הלכה א: ארבע רשויות, רשות היחיד ורשות הרבים. אי זהו רשות היחיד? חריץ שעמוק עשרה ורחב ארבעה, וכן גדר שגבוה עשרה ורחב ארבעה, זהו רשות היחיד גמורה. 

[1] Four domains: private domain and public domain. What is considered private domain? A ditch 10 hand-widths (40’’) deep and four (16’’) wide, and a fence 10 hand-widths high and four wide, this is an absolute private domain. 

הלכה ב: אי זהו רשות הרבים? סרטיה ופלטיה גדולה, ומבואות המפולשין, זו היא רשות הרבים גמורה.

 [2] What is considered public domain? A strata (highway), a large plaza, and roads open [into them], this is an absolute public property.

The commentators are perplexed by the opening statement “four domains”, especially since the Tossefta seems to later explain only three of them. Another intriguing issue is that the Tossefta does not define the width of or volume of traffic in the public property.

Let us now continue to halakhot 3-5:

הלכה ג: אין מוציאין מרשות היחיד זו לרשות הרבים זו, ואין מכניסין מרשות הרבים זו לרשות היחיד זו. ואם הוציא והכניס, בשוגג חייב חטאת, במזיד ענוש כרת ונסקל. אחד המוציא ואחד המכניס, אחד המושיט ואחד הזורק, חייב.

 [3] One is not allowed to take out from such private domain to such public domain, or to bring in from such public domain to such private domain. If one took out or brought in he is liable… whether he took out, brought in, handed over, or threw.

הלכה ד: אבל הים והבקעה והכרמלית והאסטונית והאסקופה, אינן לא רשות היחיד ולא רשות הרבים. אין נושאין ונותנין לתוכן, ואם נשא ונתן פטור. אין מוציאין לא מתוכן לרשות הרבים ולא מרשות הרבים לתוכן, ואין מכניסין לא מתוכן לרשות היחיד ולא מרשות היחיד לתוכן, ואם הוציא והכניס פטור.

[4] However, the sea, the fields, the Karmelit, low fences, and the threshold, are neither private nor public domains. One cannot carry and put [lit. negotiate] into them, but if he did, he is not liable.

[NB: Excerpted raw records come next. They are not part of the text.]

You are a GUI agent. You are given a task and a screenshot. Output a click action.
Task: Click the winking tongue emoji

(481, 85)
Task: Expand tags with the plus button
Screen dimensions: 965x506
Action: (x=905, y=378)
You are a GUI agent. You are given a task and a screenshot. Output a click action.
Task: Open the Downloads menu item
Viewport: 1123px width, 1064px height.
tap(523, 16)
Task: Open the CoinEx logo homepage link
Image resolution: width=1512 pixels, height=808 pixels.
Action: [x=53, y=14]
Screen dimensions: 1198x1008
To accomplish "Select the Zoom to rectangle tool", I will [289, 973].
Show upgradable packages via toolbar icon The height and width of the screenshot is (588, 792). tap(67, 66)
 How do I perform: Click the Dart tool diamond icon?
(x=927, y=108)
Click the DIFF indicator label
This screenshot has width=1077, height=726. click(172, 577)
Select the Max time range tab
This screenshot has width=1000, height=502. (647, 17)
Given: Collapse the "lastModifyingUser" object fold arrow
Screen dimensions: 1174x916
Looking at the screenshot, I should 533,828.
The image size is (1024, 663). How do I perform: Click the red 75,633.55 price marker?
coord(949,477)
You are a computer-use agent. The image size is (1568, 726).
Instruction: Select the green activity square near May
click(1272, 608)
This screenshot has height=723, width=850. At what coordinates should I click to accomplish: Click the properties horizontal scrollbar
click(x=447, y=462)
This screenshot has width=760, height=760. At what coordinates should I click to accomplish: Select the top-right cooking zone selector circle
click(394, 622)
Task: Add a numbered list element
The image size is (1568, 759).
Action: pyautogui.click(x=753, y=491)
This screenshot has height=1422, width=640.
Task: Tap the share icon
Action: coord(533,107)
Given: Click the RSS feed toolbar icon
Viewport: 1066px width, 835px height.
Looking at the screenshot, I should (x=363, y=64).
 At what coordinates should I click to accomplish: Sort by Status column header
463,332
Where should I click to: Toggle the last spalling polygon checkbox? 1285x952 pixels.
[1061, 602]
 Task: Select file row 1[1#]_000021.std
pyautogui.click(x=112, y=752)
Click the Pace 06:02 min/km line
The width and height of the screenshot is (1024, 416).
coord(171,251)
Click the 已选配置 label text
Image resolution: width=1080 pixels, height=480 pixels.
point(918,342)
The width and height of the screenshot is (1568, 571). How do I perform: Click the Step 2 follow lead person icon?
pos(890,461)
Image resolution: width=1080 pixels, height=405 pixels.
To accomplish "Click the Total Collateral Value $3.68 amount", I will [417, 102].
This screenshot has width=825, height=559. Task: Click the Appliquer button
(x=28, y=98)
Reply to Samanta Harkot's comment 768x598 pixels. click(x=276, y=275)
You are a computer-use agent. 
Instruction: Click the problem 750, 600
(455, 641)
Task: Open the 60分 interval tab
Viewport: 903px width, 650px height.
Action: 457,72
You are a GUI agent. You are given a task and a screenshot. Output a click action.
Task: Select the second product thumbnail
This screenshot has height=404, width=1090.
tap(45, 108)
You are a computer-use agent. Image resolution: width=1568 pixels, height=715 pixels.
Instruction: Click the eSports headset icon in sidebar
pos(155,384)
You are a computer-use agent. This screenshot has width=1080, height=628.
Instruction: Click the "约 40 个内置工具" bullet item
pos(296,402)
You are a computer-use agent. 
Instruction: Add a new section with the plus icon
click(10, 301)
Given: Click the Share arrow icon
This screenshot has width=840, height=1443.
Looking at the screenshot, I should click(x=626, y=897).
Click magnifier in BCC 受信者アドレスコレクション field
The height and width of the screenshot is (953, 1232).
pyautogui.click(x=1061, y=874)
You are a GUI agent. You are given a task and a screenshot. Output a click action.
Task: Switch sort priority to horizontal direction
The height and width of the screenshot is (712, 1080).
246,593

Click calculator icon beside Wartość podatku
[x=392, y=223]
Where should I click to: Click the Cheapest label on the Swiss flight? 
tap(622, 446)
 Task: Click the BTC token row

One cannot take out from them into the public domain and vice versa and one cannot bring into the private domain from them and vice versa, but if he did he is not liable.

הלכה ה: חצר של רבים ומבואות שאין מפולשין, עיריבו מותרין, לא עיריבו אסורין.

[5] [The residents] of communal courtyards and roads [which are] not open [to the public domain], if they made eruv they are allowed [to carry] and if not, they are forbidden. 

The Tossefta opens with a statement that there are four domains, but seems to mention only three: Private Domain, Public Domain, and the buffer zone known as Karmelit. The Vilna Gaon corrected the text of the Tossefta (his addition is in brackets):

ארבע רשויות, רשות היחיד ורשות הרבים, [כרמלית ומקום פטור]

There are four domains… [Karmelit, and an exempted place].

The commentators explain that this correction is based on the discussion in the Babylonian Talmud, but there is no textual proof for it. The third category, karmelit, is mentioned here, in Halakha 4, but the fourth one, an exempted place, is not. Furthermore, the term “exempted” in rabbinic literature usually means that something is forbidden but not punishable, but since that exempted status is already applied to Karmelit, how does it differ from the fourth category? The answer is that unlike Karmelit, one can move objects into and from the “exempted domain”, but that explanation contradicts the normal use of the term “exemption” in rabbinic literature. 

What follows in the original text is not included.